Problem requirements
Once you find the line below that contains "Task: Select PACKAGE BODY [1] tree item", write it out along with every later line exactly as given, stopping only when the records end. Omit the pictures.

(Beginning of Listed entries)

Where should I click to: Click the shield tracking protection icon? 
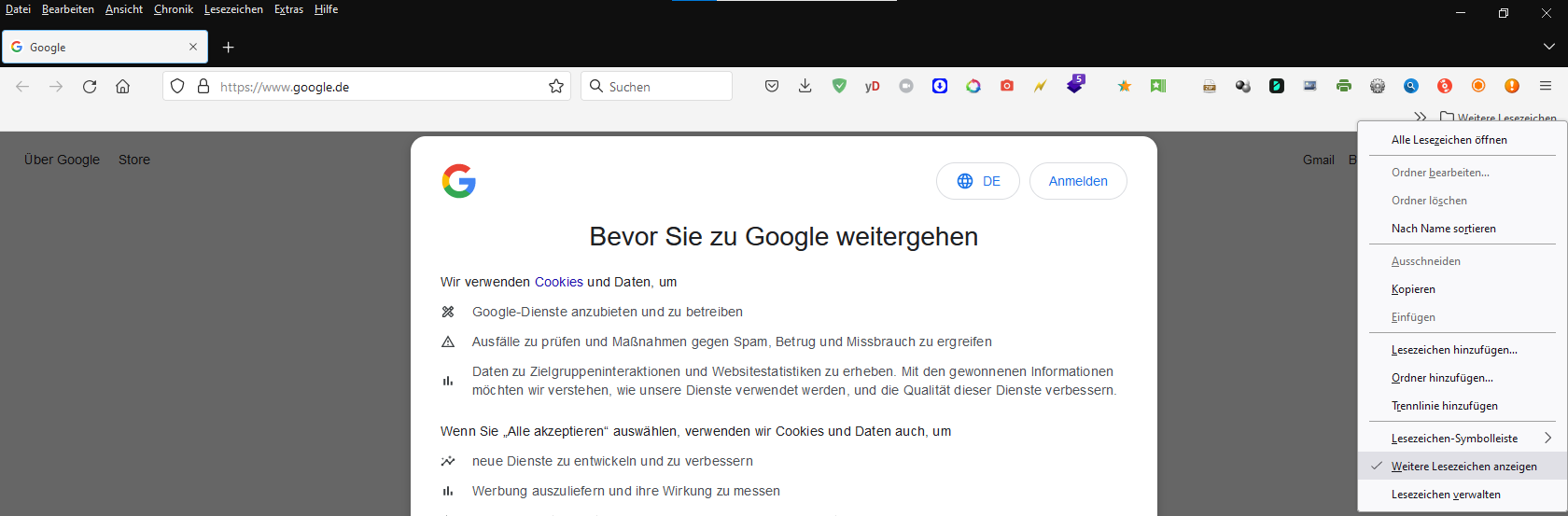177,86
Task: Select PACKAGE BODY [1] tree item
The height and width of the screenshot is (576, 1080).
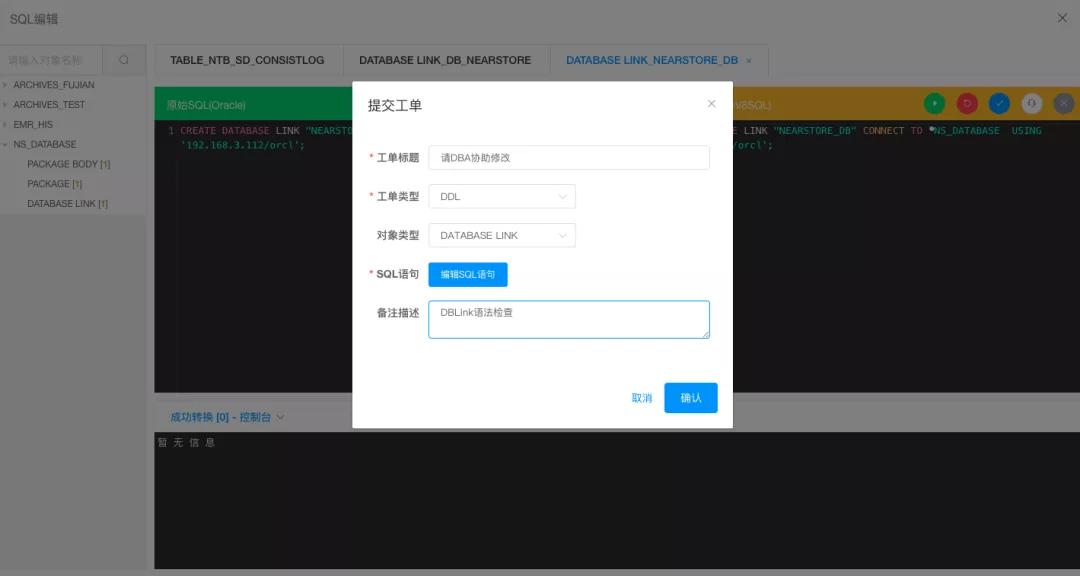Action: 69,164
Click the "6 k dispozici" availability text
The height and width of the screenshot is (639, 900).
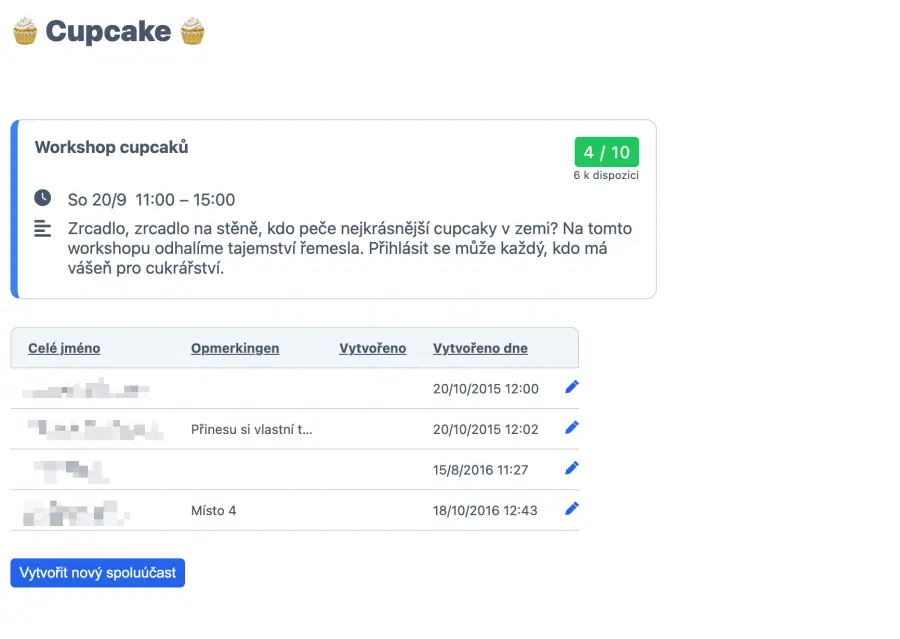tap(606, 175)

(End of Listed entries)

Output of the exercise
Task: Select PACKAGE BODY [1] tree item
The height and width of the screenshot is (576, 1080).
Action: 69,164
Click the "6 k dispozici" availability text
The height and width of the screenshot is (639, 900).
tap(606, 175)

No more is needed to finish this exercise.